Methodology and Experiments

The paper targets the specific task of automated trace link generation between requirements and source code using two prominent LLMs: GPT-4o and Llama 3.1. The authors conducted experiments across five software projects, consisting of 94 requirements and 70 implemented trace links, to assess the impact of smelly versus non-smelly requirements on link generation efficacy. The smelly requirements were categorized into three types, following a recognized classification of defects in requirements: lexical, syntactic, and semantic smells.

Key Findings

The results reveal a nuanced influence of requirements smells on LLM performance. For binary tracing accuracy—determining whether a requirement is implemented in the code—the presence of smells rendered a small but statistically significant negative effect. However, when tasked with discerning specific lines of code associated with a requirement (LOC tracing), the impact of smells was not statistically significant. Notably, semantic smells (e.g., ambiguities or logical inconsistencies) were found to have a more detrimental effect on tracing performance than syntactic or lexical smells.

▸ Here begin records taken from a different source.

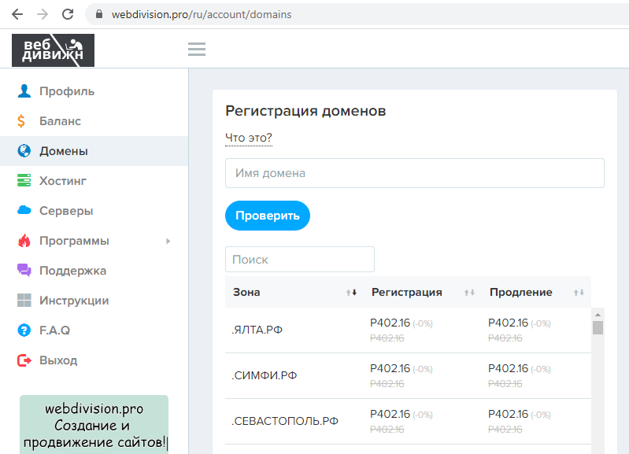Click the F.A.Q question mark icon
The height and width of the screenshot is (454, 629).
tap(24, 330)
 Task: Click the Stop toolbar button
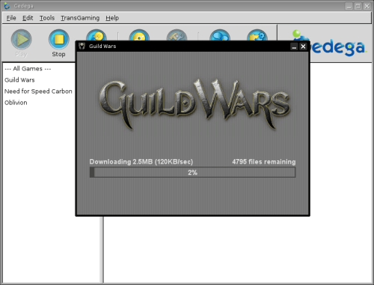tap(59, 43)
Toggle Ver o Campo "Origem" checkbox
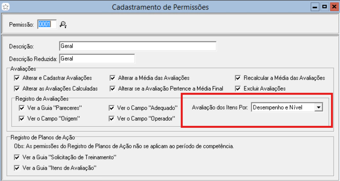This screenshot has width=340, height=181. tap(22, 119)
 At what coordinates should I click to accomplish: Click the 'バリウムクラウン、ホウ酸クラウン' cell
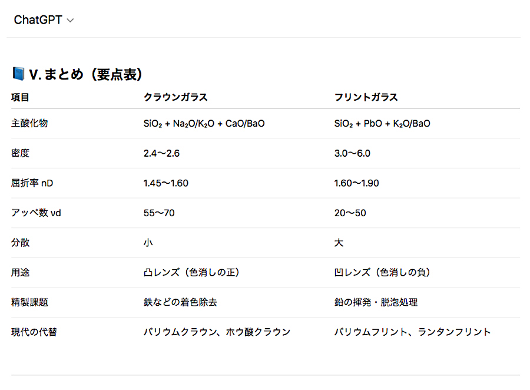pyautogui.click(x=217, y=332)
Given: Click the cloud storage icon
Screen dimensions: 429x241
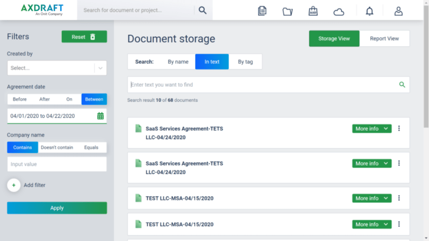Looking at the screenshot, I should pos(339,12).
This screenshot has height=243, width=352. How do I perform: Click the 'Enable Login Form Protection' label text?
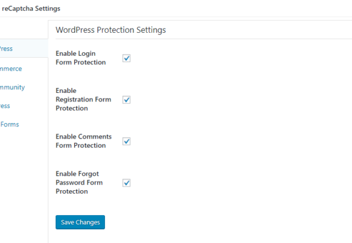(x=81, y=58)
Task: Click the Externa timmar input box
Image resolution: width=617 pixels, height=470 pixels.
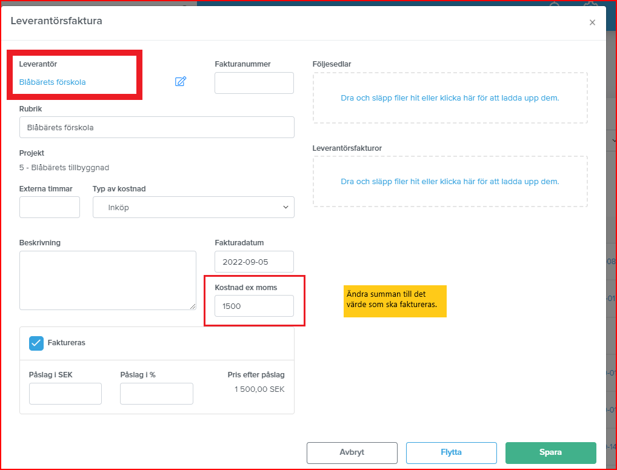Action: click(50, 207)
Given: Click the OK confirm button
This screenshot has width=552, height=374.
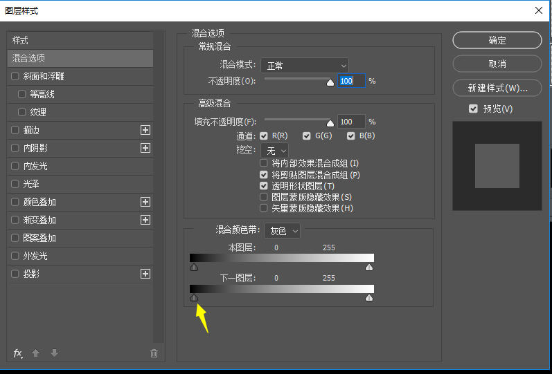Looking at the screenshot, I should click(497, 40).
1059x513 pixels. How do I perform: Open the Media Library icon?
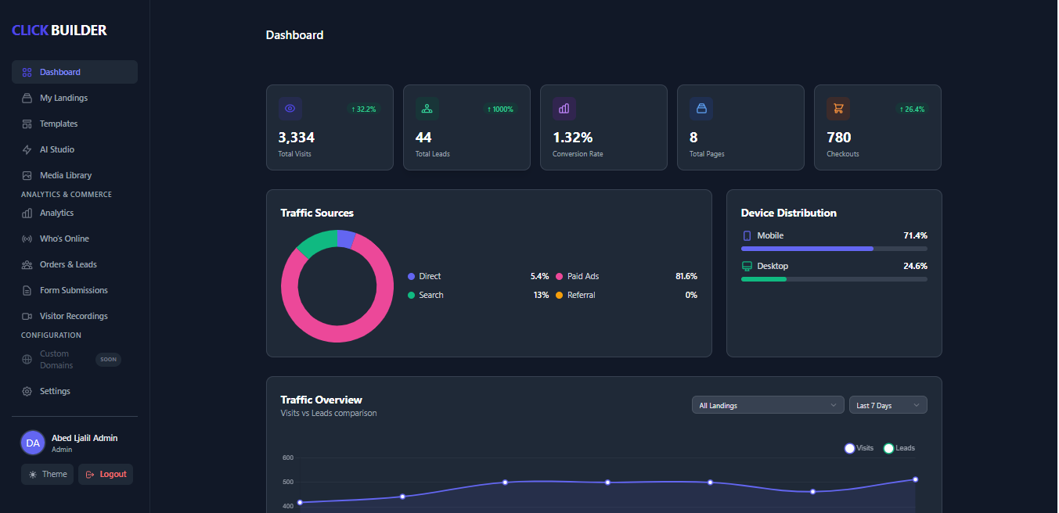point(26,174)
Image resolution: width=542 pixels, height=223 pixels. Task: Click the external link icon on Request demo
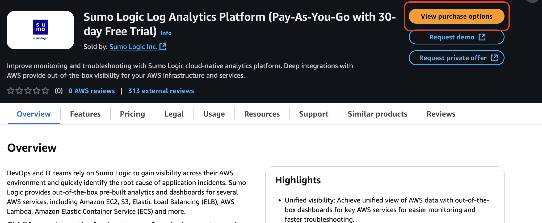click(x=482, y=37)
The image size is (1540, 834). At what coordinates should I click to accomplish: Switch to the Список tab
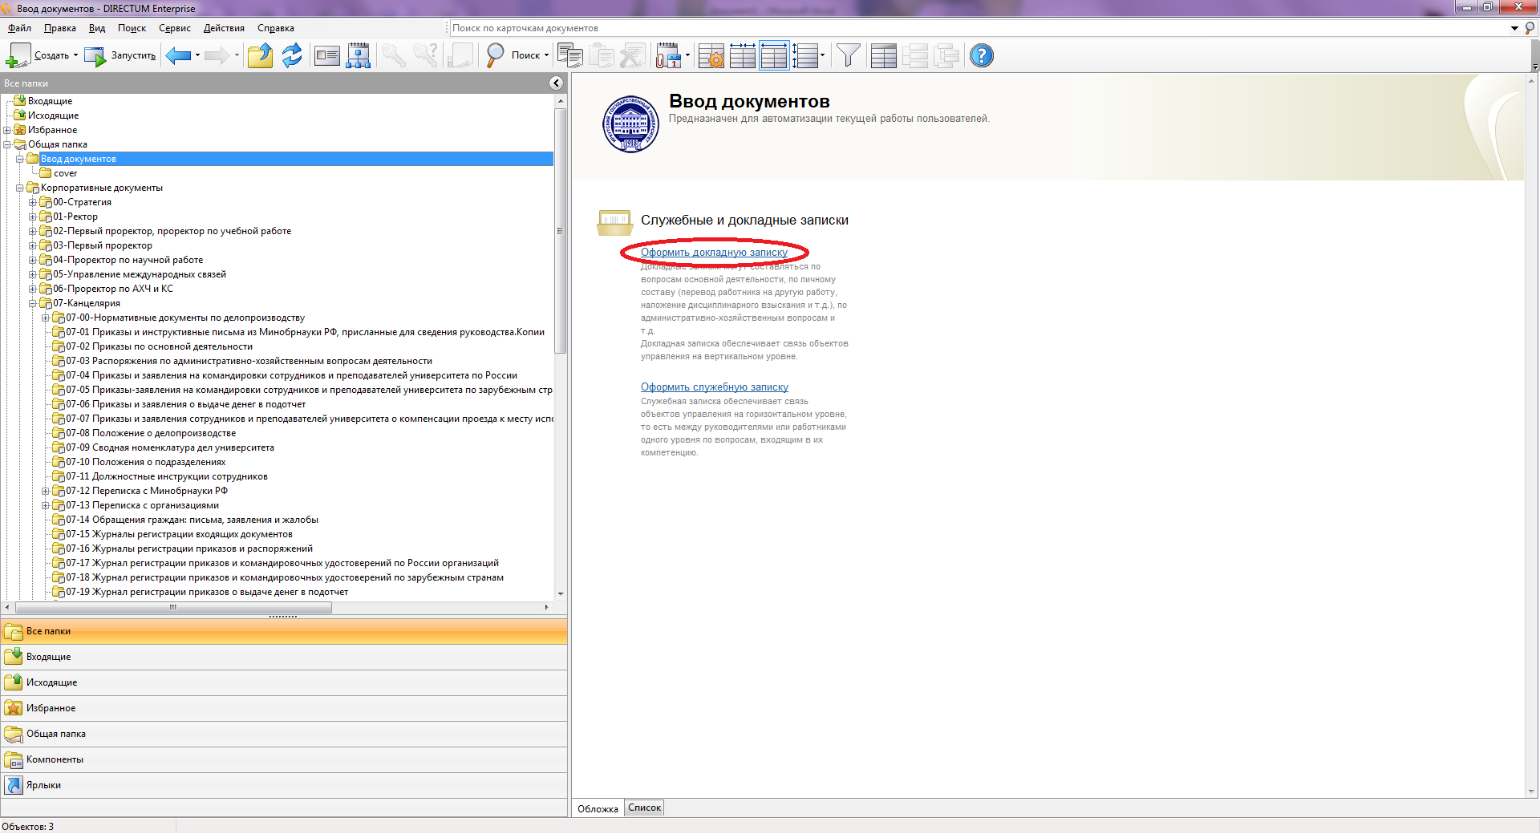(644, 808)
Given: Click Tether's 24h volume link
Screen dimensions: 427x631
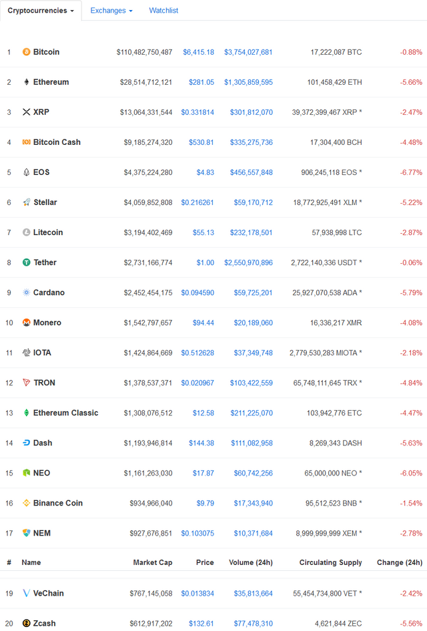Looking at the screenshot, I should (248, 262).
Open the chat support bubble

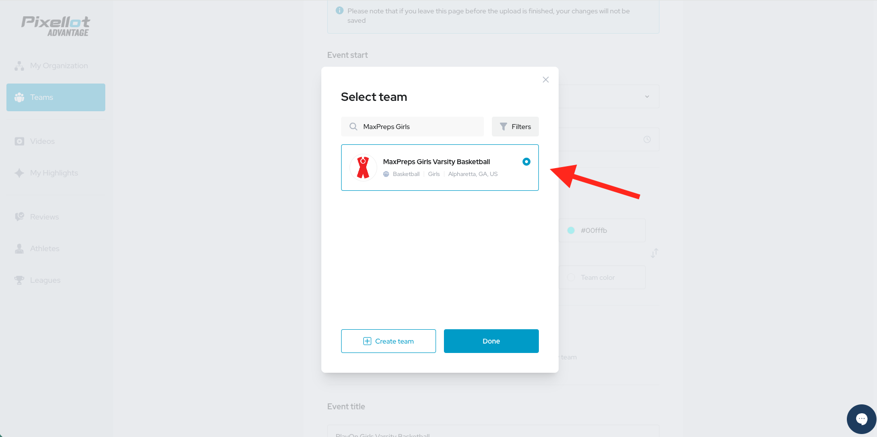click(861, 419)
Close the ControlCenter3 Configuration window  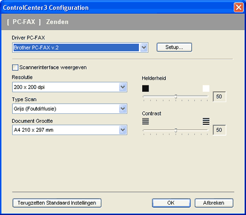(239, 7)

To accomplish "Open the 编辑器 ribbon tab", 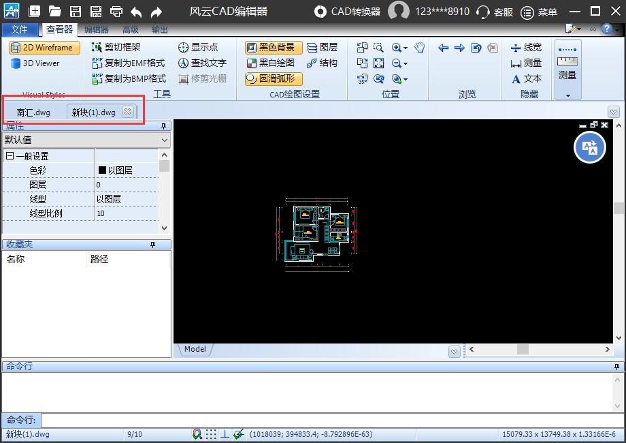I will pos(96,30).
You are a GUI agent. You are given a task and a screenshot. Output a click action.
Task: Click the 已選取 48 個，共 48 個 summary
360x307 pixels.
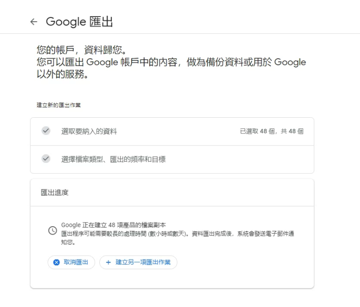point(272,131)
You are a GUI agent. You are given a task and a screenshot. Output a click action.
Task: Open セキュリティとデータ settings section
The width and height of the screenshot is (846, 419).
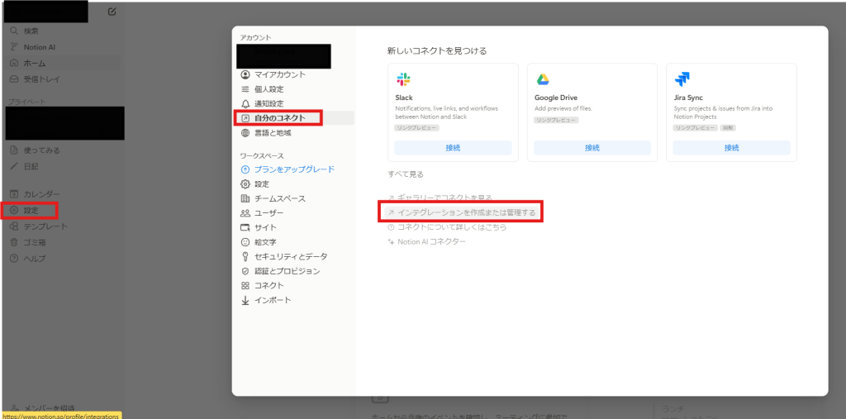coord(290,256)

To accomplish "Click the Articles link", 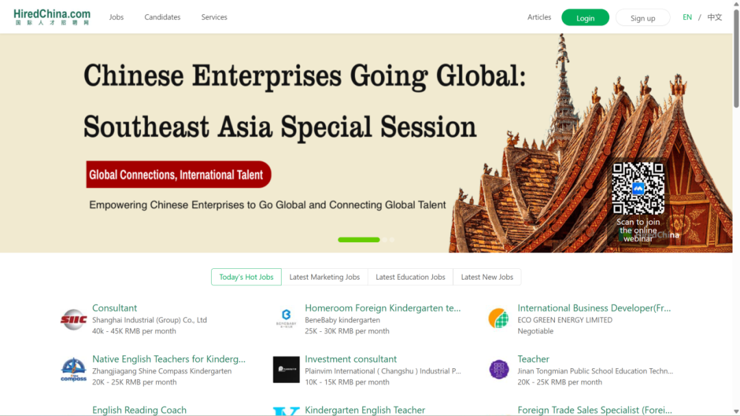I will (x=539, y=17).
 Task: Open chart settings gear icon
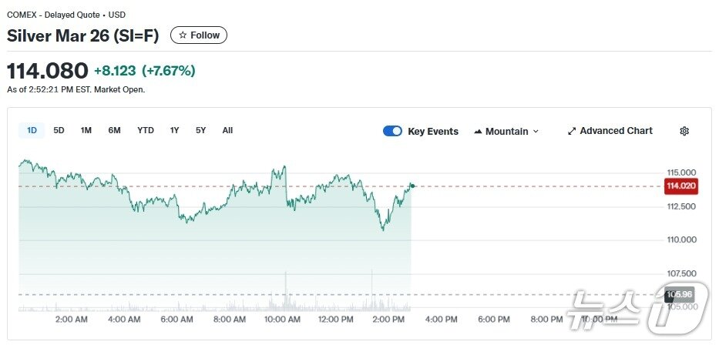[684, 131]
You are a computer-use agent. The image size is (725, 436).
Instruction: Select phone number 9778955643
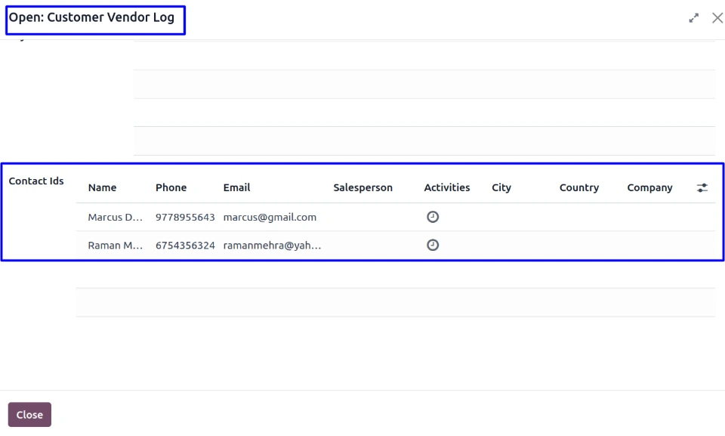(x=185, y=218)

Discussions and Implications

The findings indicate that while LLMs are adept at handling trace link generation for simple systems, the presence of low-quality requirements with smells can degrade performance, albeit slightly in this context. These insights suggest that LLMs might efficiently manage tasks, provided the complexity of the system remains bounded. The paper advocates for extended research to examine how various SE tasks are differently impacted by diverse smell categories, the influence of project scale, and domain-specific complexities.

Future Directions

The authors propose pathways for future research aimed at expanding the understanding of requirements smells in a broader scope of SE tasks. Potential future avenues include:

Effect of Smells in Other Tasks: Expanding the scope beyond trace link recovery to include tasks such as code generation and model synthesis, aiming to correlate requirements smells with artifact defects, like code or test smells.
Impact of Scale and Domain: Testing effects on larger and more complex systems, wherein contextual complexity might amplify the impact of requirements smells on LLM performance.
Development of Mitigation Strategies: Investigating techniques for identifying and correcting requirements smells to mitigate adverse impacts, involving self or human-assisted correction strategies.

Conclusion

This paper underscores the importance of non-functional requirement qualities in LLM-guided SE processes. By identifying specific smell types that significantly affect task performance, the research sheds light on best practices for ensuring high-quality SE outputs when employing LLMs. Ensuring clarity and consistency in requirements can be instrumental in harnessing the full potential of LLMs in automated traceability and beyond.